DATA FOR THIS TASK START

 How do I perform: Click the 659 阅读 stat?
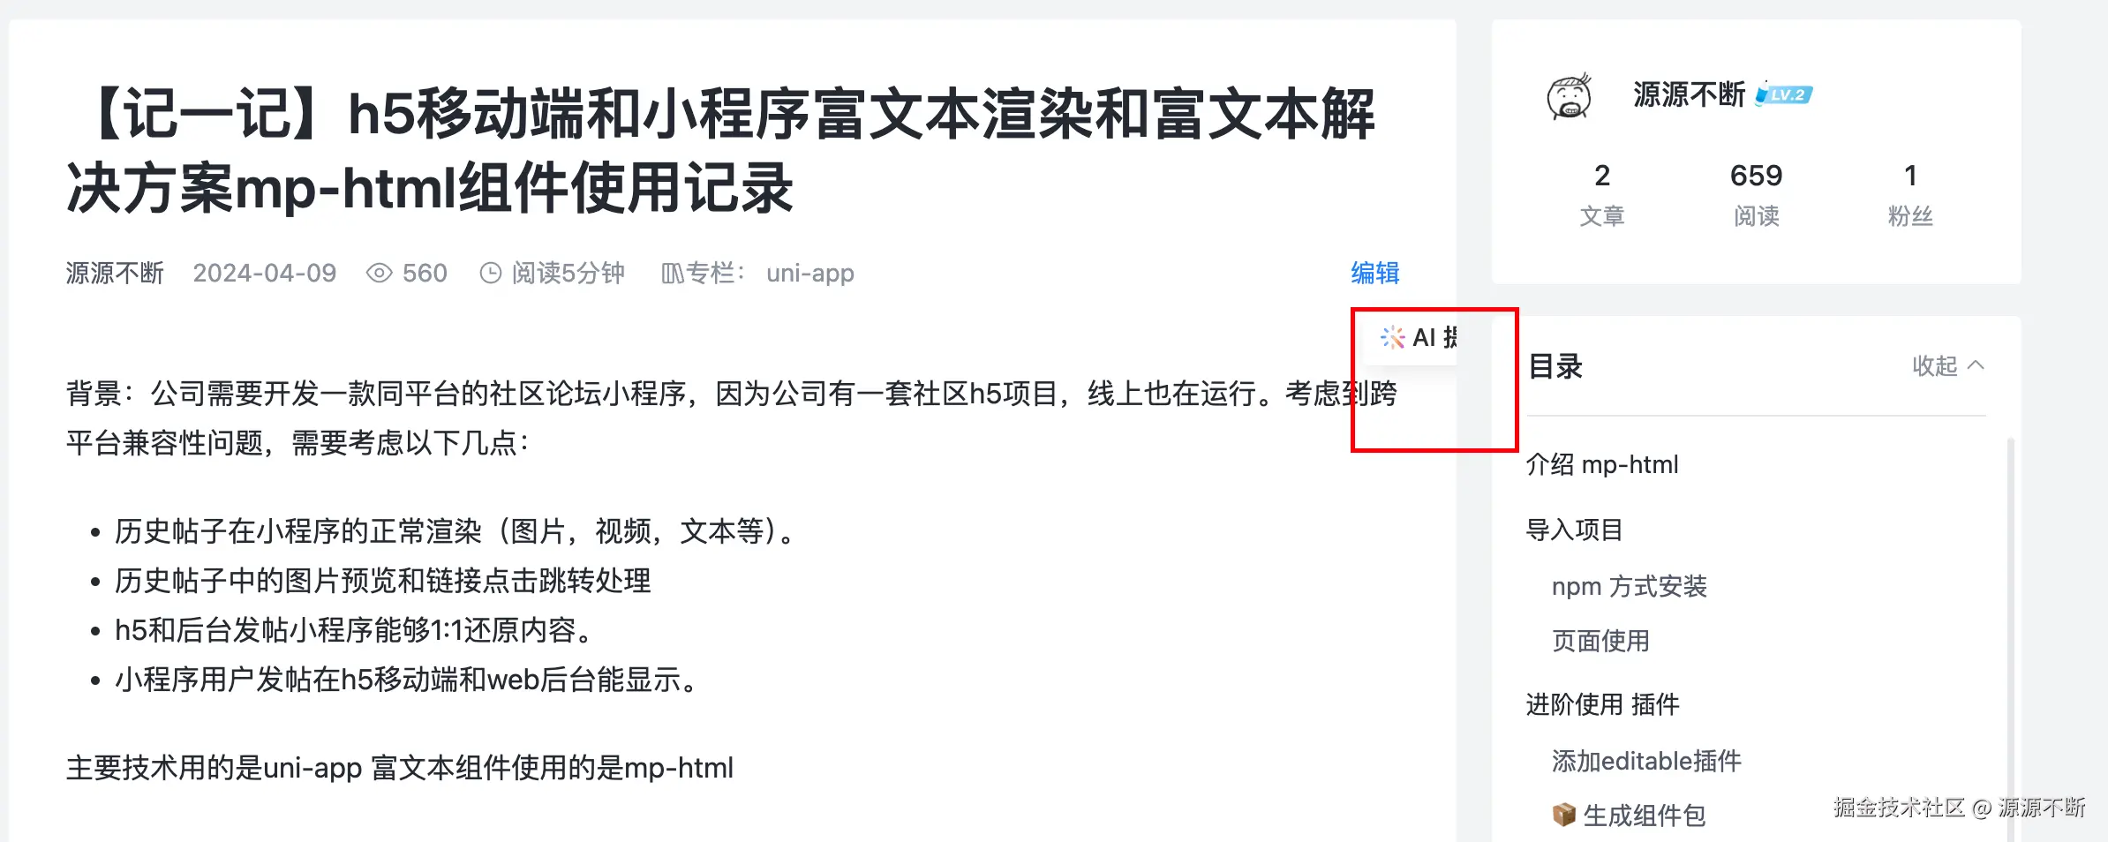click(1756, 194)
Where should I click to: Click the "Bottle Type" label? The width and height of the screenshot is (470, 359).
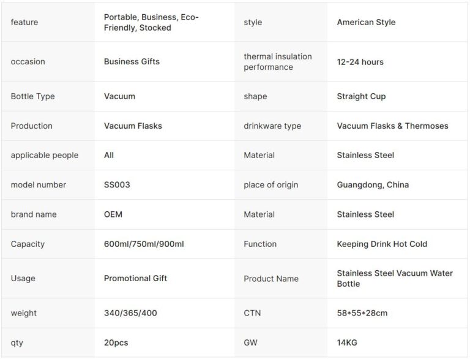[32, 96]
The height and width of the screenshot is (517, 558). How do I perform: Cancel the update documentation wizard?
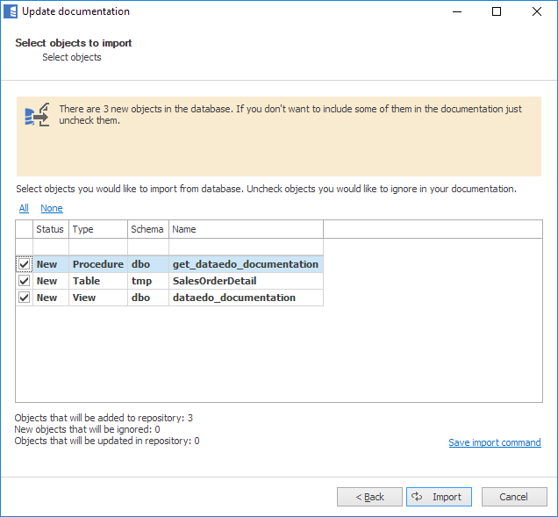(513, 497)
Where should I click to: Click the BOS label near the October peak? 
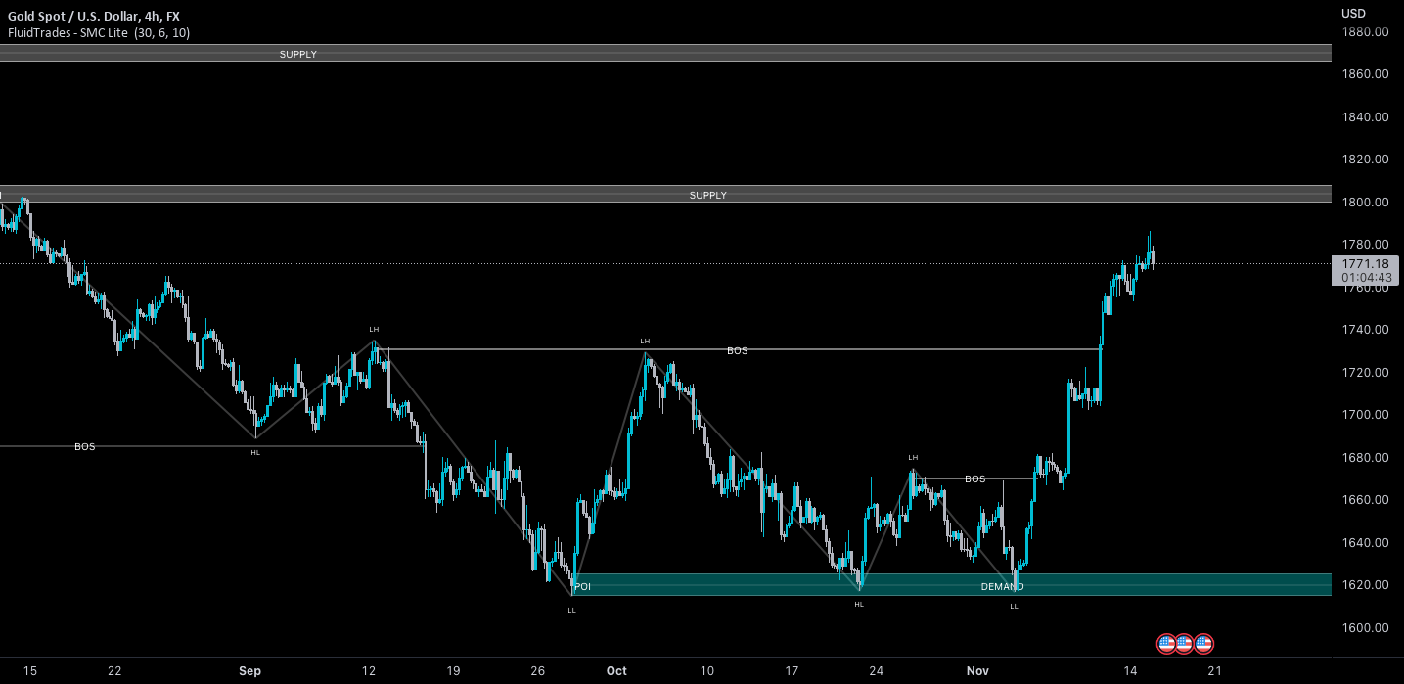(x=736, y=350)
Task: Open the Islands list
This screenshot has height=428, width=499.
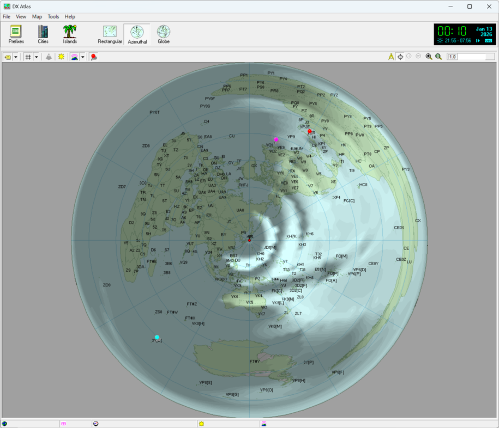Action: tap(70, 34)
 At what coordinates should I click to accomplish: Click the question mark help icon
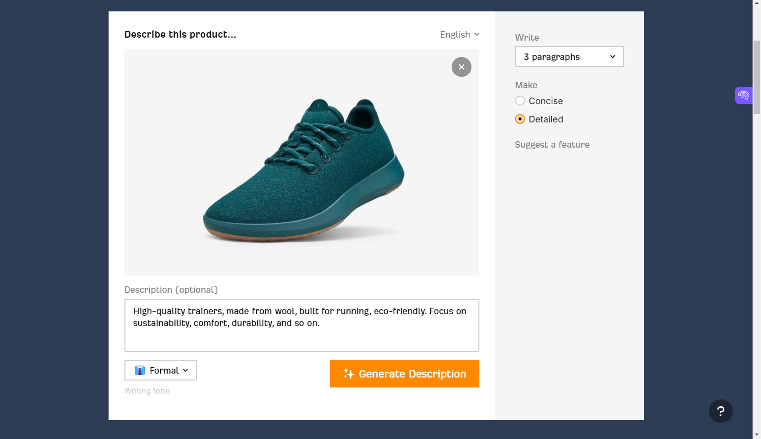[x=721, y=411]
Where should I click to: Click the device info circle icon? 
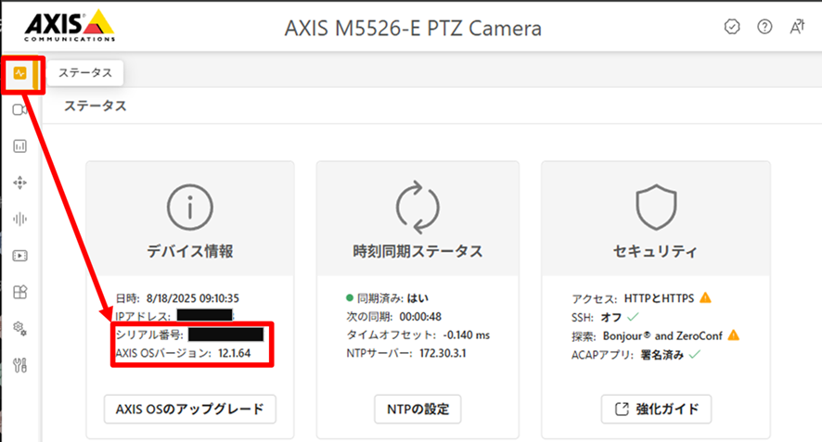coord(190,206)
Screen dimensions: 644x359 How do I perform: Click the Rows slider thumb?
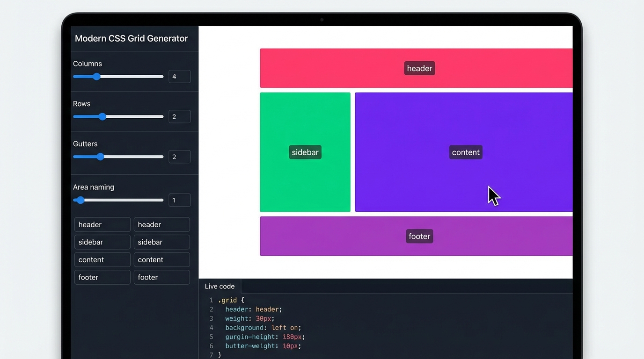(x=102, y=116)
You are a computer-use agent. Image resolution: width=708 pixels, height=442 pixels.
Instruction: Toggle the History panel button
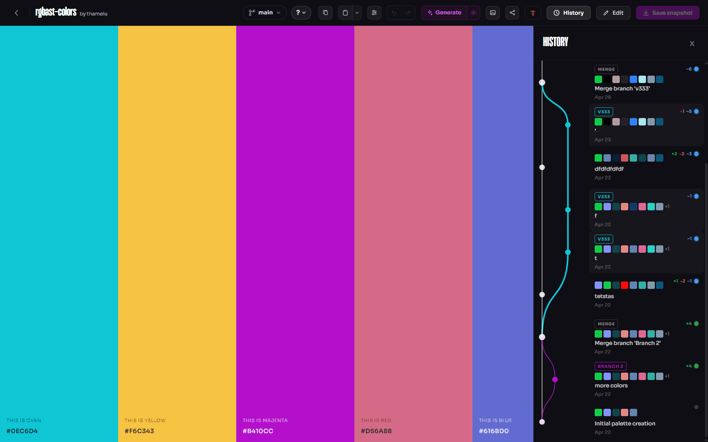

DATA FOR THIS TASK END

With the pictures removed, return each record above exactly as given.

# RESULT FOR THIS EXERCISE:
 How do I perform: Click the 659 阅读 stat?
click(1756, 194)
Where should I click to: Click the "Bottle Type" label? The width and height of the screenshot is (470, 359).
[32, 96]
The height and width of the screenshot is (517, 558). How do I perform: Cancel the update documentation wizard?
(513, 497)
Where should I click to: Click the BOS label near the October peak? 
(x=736, y=350)
Task: Open the Islands list
This screenshot has height=428, width=499.
Action: tap(70, 34)
 At what coordinates should I click to accomplish: Click the question mark help icon
[x=721, y=411]
Where should I click to: Click the device info circle icon? 
coord(190,206)
Screen dimensions: 644x359 How do I perform: Click the Rows slider thumb?
(x=102, y=116)
You are a computer-use agent. Image resolution: width=708 pixels, height=442 pixels.
Instruction: Toggle the History panel button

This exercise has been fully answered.